What the task requires.
What lines of the data include the string "agent"? Copy them all.

----

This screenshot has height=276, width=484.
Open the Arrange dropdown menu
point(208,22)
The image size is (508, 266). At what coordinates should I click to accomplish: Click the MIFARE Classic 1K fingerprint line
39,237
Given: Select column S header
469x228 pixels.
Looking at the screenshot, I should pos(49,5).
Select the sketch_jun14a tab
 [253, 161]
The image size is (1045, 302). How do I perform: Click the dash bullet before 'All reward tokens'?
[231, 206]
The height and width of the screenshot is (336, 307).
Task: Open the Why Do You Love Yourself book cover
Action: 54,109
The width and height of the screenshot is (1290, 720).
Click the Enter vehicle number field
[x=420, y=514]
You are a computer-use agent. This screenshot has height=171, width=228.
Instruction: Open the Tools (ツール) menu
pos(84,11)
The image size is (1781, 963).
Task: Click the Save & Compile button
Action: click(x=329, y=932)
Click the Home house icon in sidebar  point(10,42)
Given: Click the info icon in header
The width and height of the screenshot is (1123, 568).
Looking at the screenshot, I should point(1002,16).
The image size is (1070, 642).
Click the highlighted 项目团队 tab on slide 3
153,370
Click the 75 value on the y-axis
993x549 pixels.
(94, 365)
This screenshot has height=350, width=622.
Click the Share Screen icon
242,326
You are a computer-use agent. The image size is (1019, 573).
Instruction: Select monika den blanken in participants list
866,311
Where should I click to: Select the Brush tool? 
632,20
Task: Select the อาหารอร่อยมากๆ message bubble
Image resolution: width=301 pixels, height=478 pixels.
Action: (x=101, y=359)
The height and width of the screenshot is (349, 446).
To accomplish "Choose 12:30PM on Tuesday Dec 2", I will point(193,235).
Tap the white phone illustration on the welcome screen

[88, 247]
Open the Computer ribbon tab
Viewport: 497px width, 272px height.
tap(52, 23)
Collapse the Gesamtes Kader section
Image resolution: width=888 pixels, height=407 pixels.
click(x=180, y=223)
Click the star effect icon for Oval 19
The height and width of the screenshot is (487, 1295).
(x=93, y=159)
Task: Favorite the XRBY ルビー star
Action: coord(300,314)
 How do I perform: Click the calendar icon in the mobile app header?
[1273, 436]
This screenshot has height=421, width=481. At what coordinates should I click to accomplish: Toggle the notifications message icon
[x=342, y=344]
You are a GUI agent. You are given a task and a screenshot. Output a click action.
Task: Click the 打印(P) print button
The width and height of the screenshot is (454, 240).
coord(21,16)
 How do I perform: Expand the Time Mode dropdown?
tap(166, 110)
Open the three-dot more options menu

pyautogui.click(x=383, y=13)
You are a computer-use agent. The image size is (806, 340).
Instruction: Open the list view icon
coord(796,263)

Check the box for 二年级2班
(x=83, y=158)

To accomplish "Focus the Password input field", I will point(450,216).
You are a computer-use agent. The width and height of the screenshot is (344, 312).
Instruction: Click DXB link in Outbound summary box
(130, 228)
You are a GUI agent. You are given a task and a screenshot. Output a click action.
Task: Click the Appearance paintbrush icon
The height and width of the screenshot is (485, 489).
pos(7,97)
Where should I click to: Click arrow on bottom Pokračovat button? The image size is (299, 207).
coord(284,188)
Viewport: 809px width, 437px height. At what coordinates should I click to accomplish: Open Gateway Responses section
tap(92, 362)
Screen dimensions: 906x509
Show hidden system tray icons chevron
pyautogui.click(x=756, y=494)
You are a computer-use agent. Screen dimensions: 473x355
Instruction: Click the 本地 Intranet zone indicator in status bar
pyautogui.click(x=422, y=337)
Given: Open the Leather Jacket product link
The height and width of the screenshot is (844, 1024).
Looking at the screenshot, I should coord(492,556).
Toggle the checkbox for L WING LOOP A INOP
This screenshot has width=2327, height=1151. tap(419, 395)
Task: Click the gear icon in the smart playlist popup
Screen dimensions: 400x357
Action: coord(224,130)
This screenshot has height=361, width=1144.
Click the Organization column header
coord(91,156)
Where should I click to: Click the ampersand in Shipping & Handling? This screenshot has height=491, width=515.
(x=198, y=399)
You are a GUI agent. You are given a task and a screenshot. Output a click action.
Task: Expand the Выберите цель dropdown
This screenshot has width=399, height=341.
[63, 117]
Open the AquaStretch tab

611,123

----

Output below.
You are a computer-use agent. This screenshot has height=171, width=228.
You are a computer-use agent. The image size is (1019, 573).
You are a GUI agent. You are given a task and a screenshot. Output a click action.
You are a computer-use agent. The image size is (806, 340).
You are a computer-use agent. The width and height of the screenshot is (344, 312).
You are a GUI agent. You are given a task and a screenshot. Output a click action.
You are a computer-use agent. Screen dimensions: 473x355
You are a GUI agent. You are given a task and a screenshot. Output a click action.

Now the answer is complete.